In an eloquent piece a few days ago in a British broadsheet, that alas I can’t find, Anthony Loyd reported an optimism amongst commanders in the field that we are turning things around in Afghanistan.
And the rationale? Bodycounts! The Taliban, he writes, are suffering an attrition level on the battlefield at ‘an industrial scale.’ Their talented top and mid-ranking leaders are being wiped out. Their capabilities and fighting strength is depleted. Their morale is taking a hit.
Some simple thoughts about this: we shouldn’t be surprised that with an increase in American troops, that the US-led coalition is inflicting physical bodyblows on the Taliban. If the world’s premier league fighting force can’t do that to a few thousand guerrillas and their supporters in a Third World State, it would be time to lay down their spears and go fishing. And no doubt it does dampen down the Taliban’s raw fighting power.

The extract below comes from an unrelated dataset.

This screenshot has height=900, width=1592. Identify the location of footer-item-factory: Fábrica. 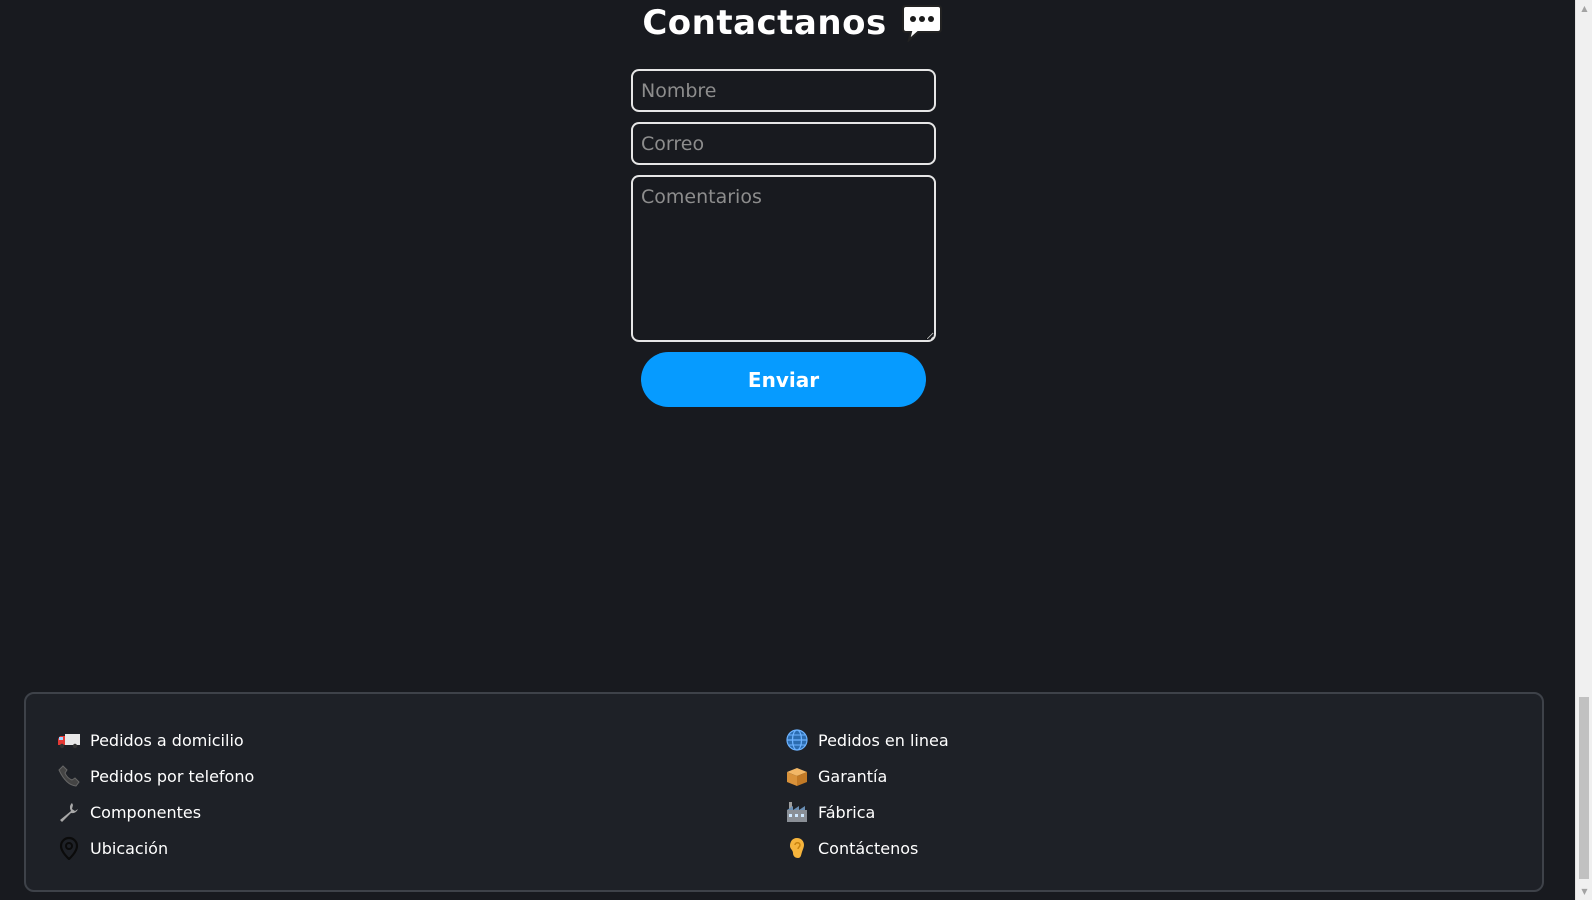
(866, 812).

But since when does lethality dictate the political outcomes of war? If it did, the Soviet Union would be regnant in Afghanistan, the US would have triumphed in Somalia, Britain would have put down the Jewish insurgency in Palestine, and as for Vietnam…
What is missing from the ‘bodycount victory’ account is any engagement with basic political questions. A comparison with the Anbar Awakening might help. There, the US was able to bring its lethal force to bear very effectively against Al Qaeda’s franchise. But only after a fundamental political realignment had begun, the shift of former Sunni insurgents, powerbrokers and criminal warlords against the Islamist militants in their midst, the wily encouraging of this shift by US and British players, and the new coalition of former enemies against predators who had become unbearable.
Sir Lawrence Freedman once compared military force to an axe. It cuts or chops much more effectively against a tree that is rotten and yielding than against one that is hard and resistant. The changing political context in Anbar meant that lethal force could be applied to accelerate and confirm a favourable new political condition.
Nowhere is this kind of major political realignment evident in the Loyd piece. The conditions that favour our ultimate defeat there are still active – the sheer difficulty of turning the country into a strong centralised state, the existence of safe havens and sanctuaries where insurgents can regenerate and remobilise, the failure to convince our own people that the country is more than peripheral to our national interests, and the Taliban’s apparent ability to establish a broad and wide ‘shadow state’ as the provider of law and order, albeit a brutal one.
Maybe heavy attrition levels are the only good news we have. In which case, for obvious historical reasons, victory is nowhere in sight.